It is generally seen that the effect of financial leverage in firm investment is positive for large information asymmetric businesses. But no clear relationship exists between leverage and investment for large-scale companies. Instead it is seen that leveraged companies tend to have more short positions (in stock) relative to their assets and liabilities. This implies that a company increases its fixed capital without growing its balance sheet over time. The same is true for leveraged banks where the spread between loan and margin (the difference between the amount a bank borrows and the amount it can borrow) tends to be higher. Thus a bank with very high leverage has lower total asset value than a bank with low leverage.
There is one exception to this generalization.
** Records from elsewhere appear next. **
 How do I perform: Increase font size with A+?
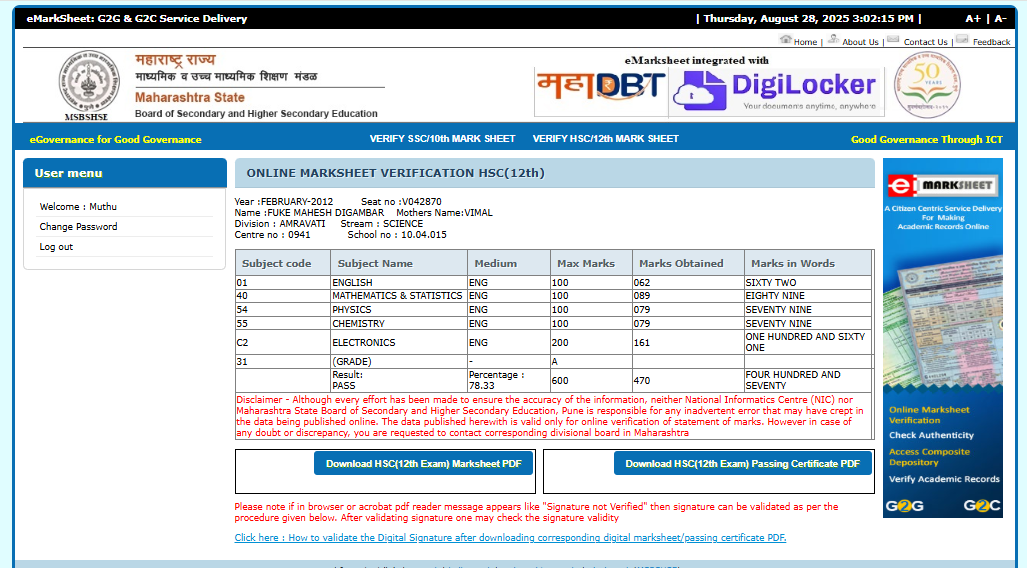973,19
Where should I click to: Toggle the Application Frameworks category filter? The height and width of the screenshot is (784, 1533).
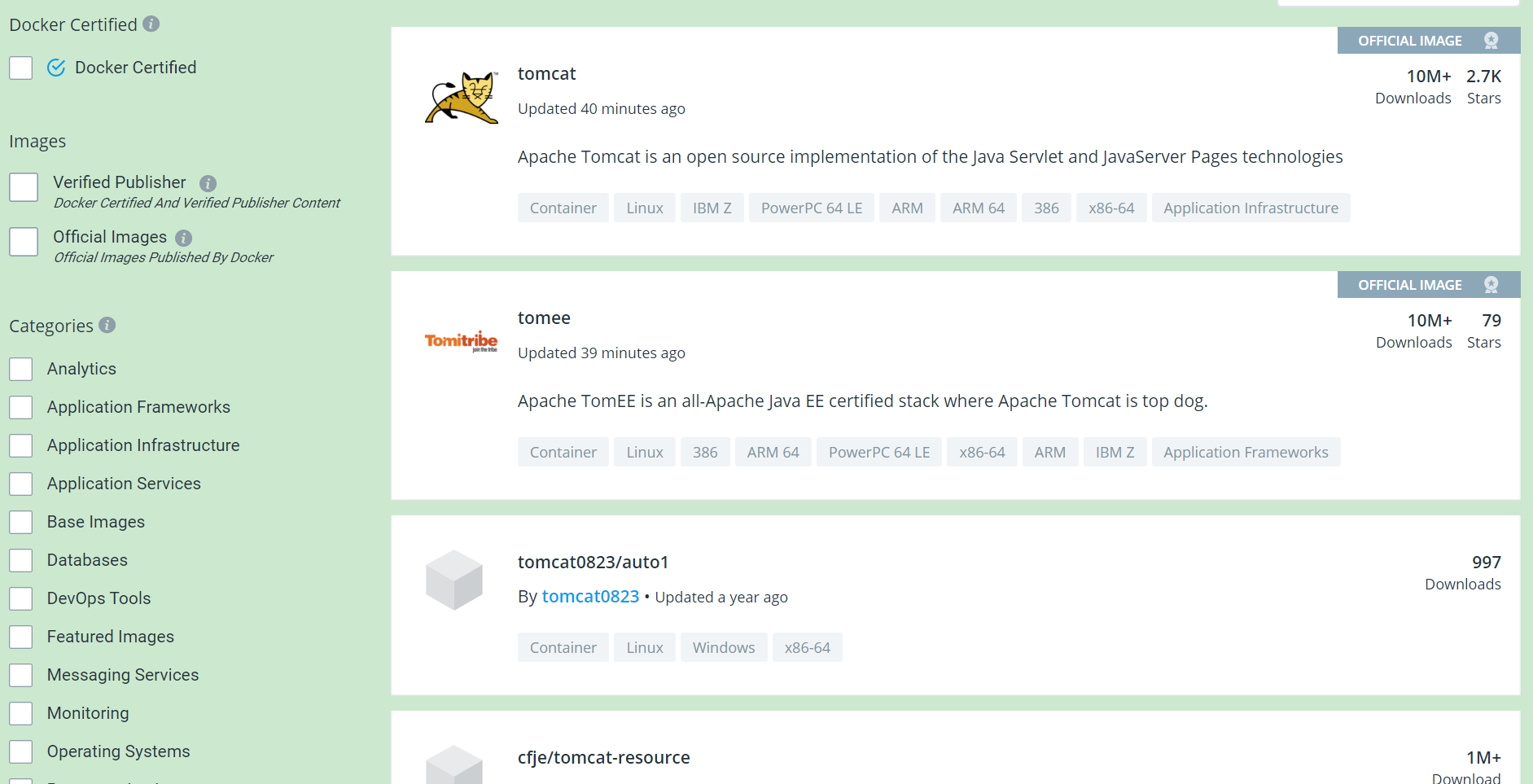(x=21, y=407)
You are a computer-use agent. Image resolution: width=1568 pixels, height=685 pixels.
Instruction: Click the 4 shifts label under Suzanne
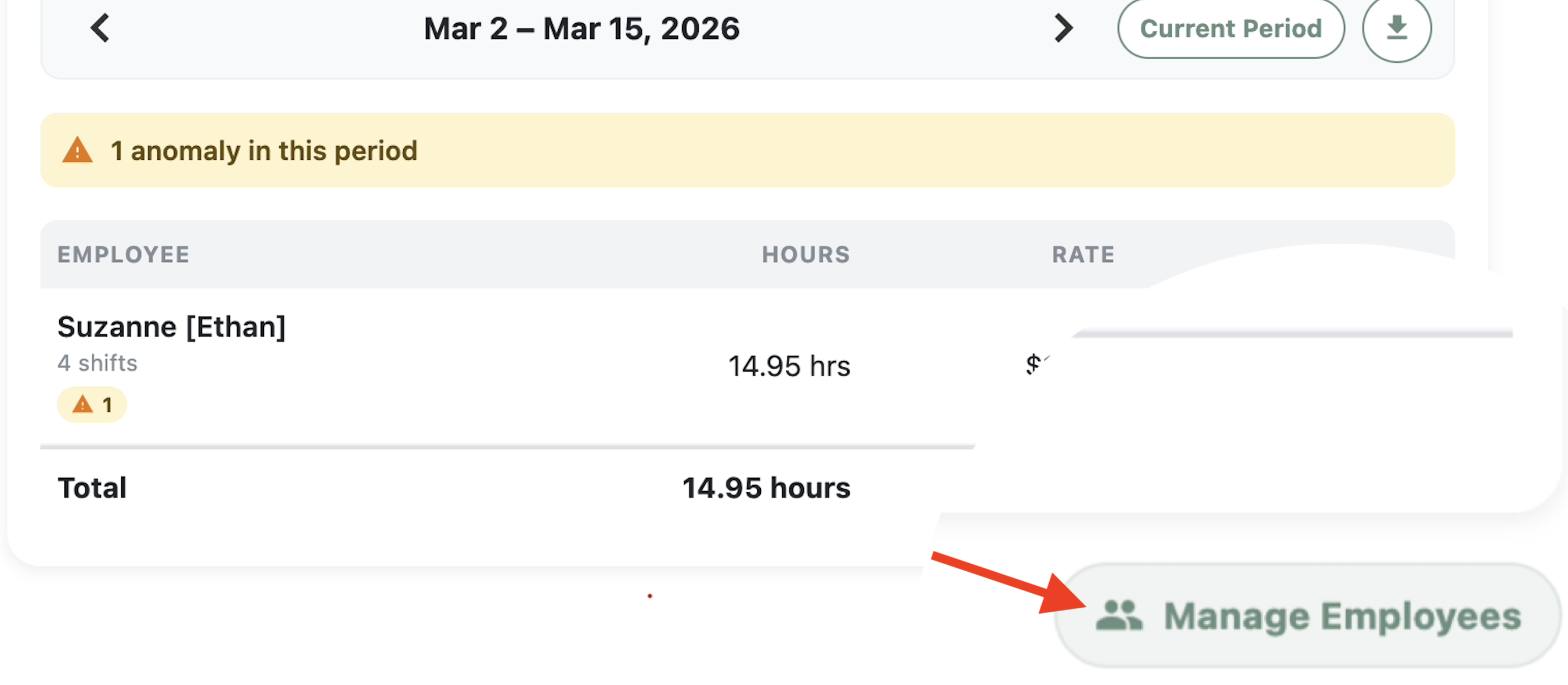point(97,363)
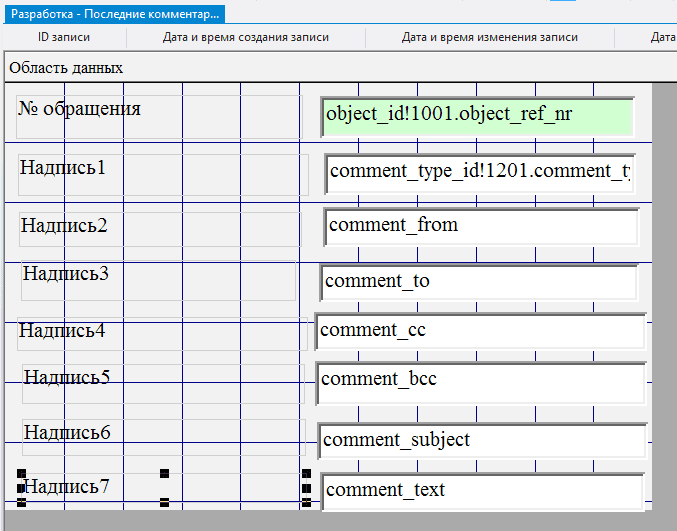Image resolution: width=677 pixels, height=531 pixels.
Task: Click the comment_text text box
Action: pyautogui.click(x=482, y=490)
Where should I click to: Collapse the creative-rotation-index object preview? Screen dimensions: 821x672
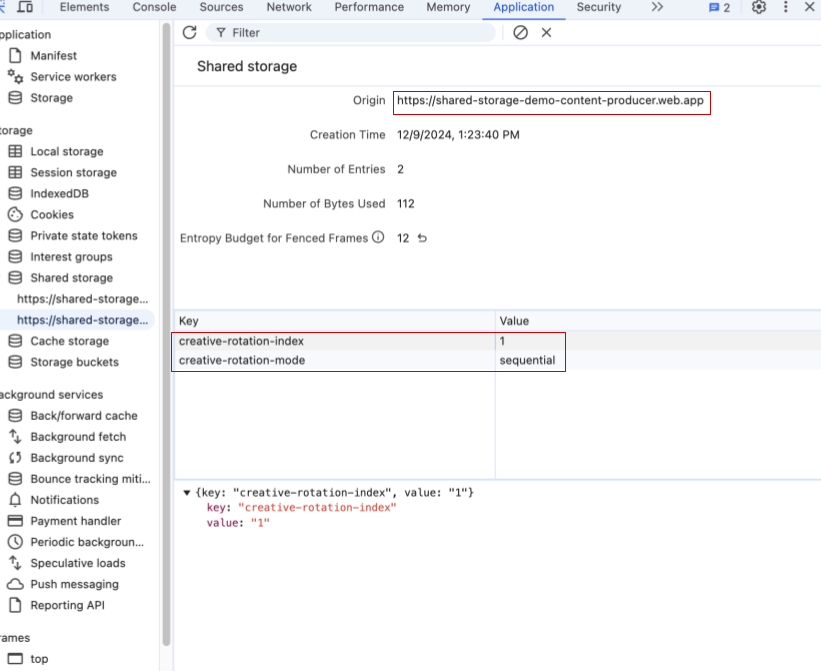pyautogui.click(x=185, y=492)
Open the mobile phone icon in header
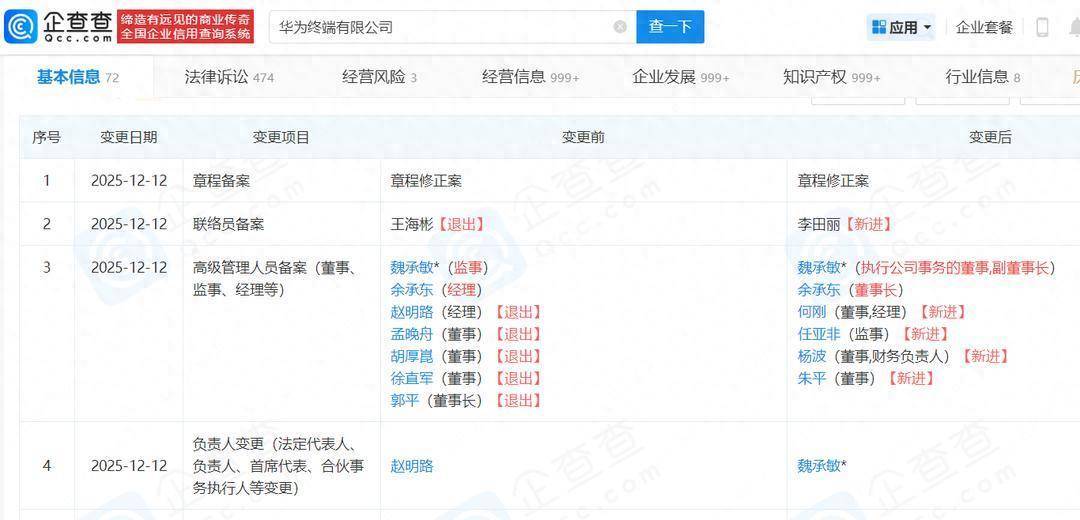This screenshot has height=520, width=1080. tap(1042, 27)
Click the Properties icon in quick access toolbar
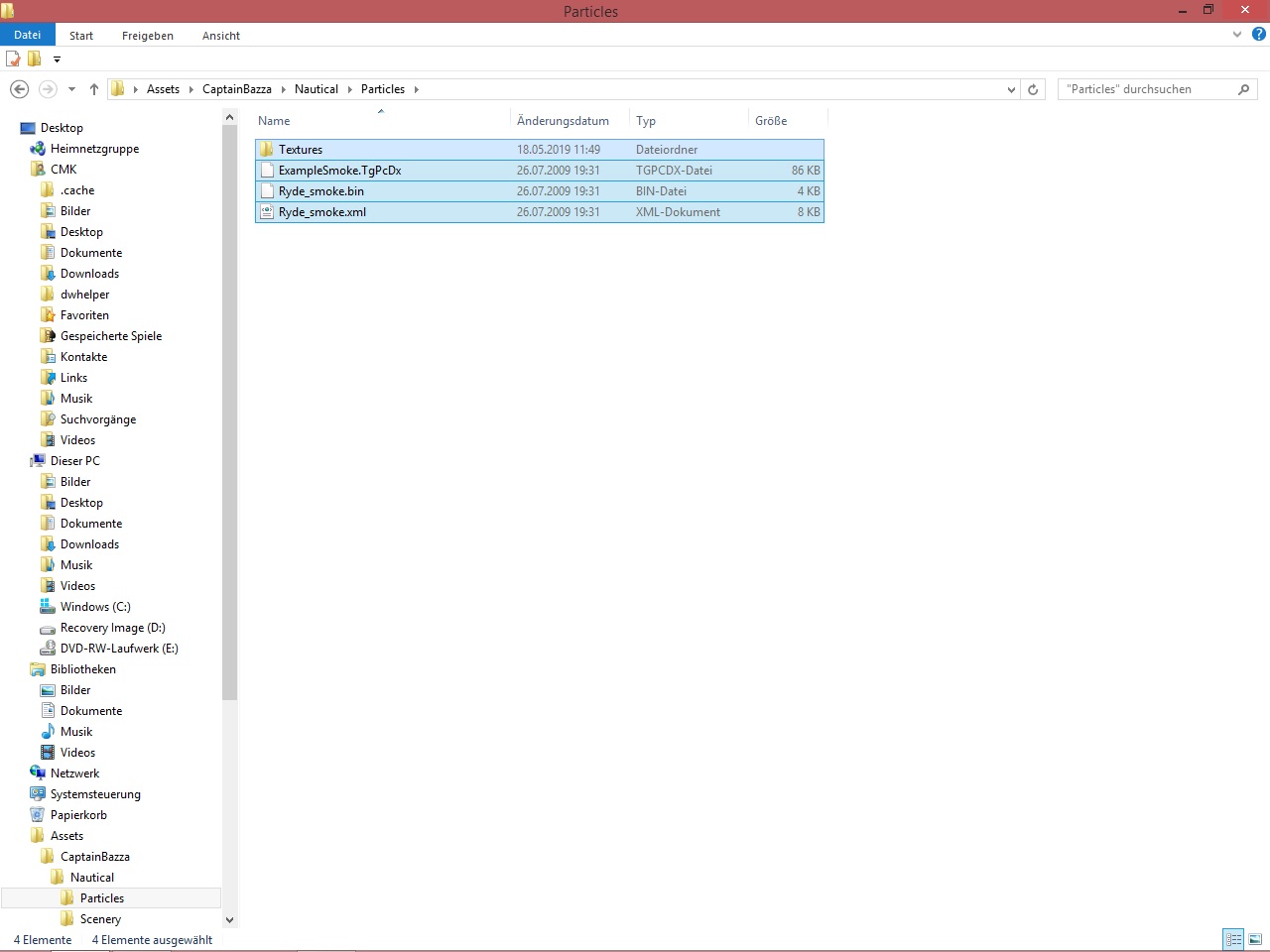The width and height of the screenshot is (1270, 952). coord(14,60)
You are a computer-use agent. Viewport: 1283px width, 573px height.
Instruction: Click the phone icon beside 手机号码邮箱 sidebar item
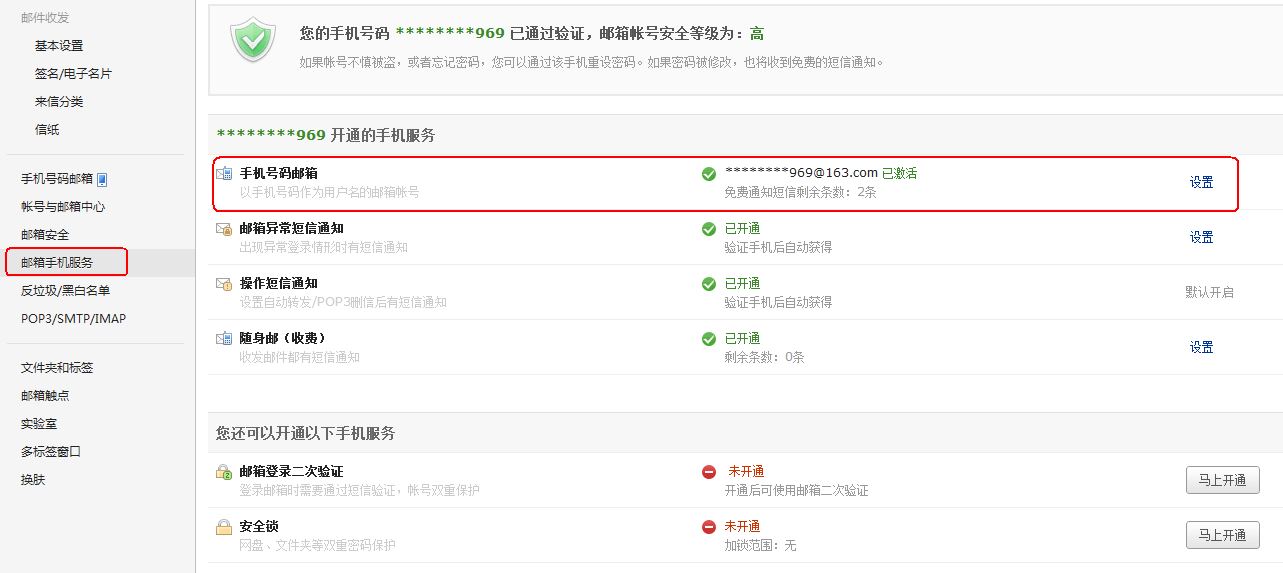click(102, 179)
It is seen that firms listed in the stock market tend to increase their equity value as a result of market volatility. If the share price of such companies goes up, this implies that their capital is increasing and if it goes down, it means that the firm’s equity has come down. Thus the efficiency of leveraged capital structures depends on market prices of listed firms rather than aggregate efficiency.
Financial managers may argue that financial markets do not accurately reflect all aspects of capital structure efficiency. For example, it is difficult to determine whether a firm has efficient capital structure or simply has a lot of leverage relative to its competitors. Another concern is whether firms with high levels of leverage tend to adopt more risky policies. Finally, firms may argue that their panel data is incomplete because it does not allow for firm-specific inputs like board of directors, CEO selection, financial ratings, firm sales and operating costs, and other important inputs.
Most financial managers argue that although these arguments are true, they do not support the government intervention argument that they favor. They point out that government interventions in the form of subsidies and tax increases have occurred even during a period when the availability of firm investments is at its lowest since the Great Depression. Moreover, they point out that such government interventions were temporary and did not address the root causes of the crisis period, namely excessive leverage, excessive debt, and deficient financial management skills.
In addition, most financial managers argue that the real problem lies in the interdependence of banks and firms on credit and money. According to them, a return to more efficient policies will be accompanied by more rapid and durable recovery from the current economic crisis. The current recovery is likely to take longer as it is difficult to judge the effects of stimulus packages and trade wars on bank balance sheets. However, they argue, the overall effect of these factors on capital and credit formation processes is positive since it is boosting employment levels and economic freedom and reducing household debt.
In conclusion, the debate on investment efficiency continues. While there is general agreement that investment policy is one of the key factors behind sluggish economic recovery, differing views are highlighted on the extent of government intervention in the economy. Many also point out that fiscal policy is not the only means of promoting economic efficiency. A return to more flexible monetary policy may be needed to counter high levels of credit card indebtedness, excessive house purchase, and other forms of inefficient fiscal policy. In any case, effective capital allocation via firm purchase, firm ownership, and other forms of entrepreneurship continue to contribute to the economic stability and productivity growth of modern societies.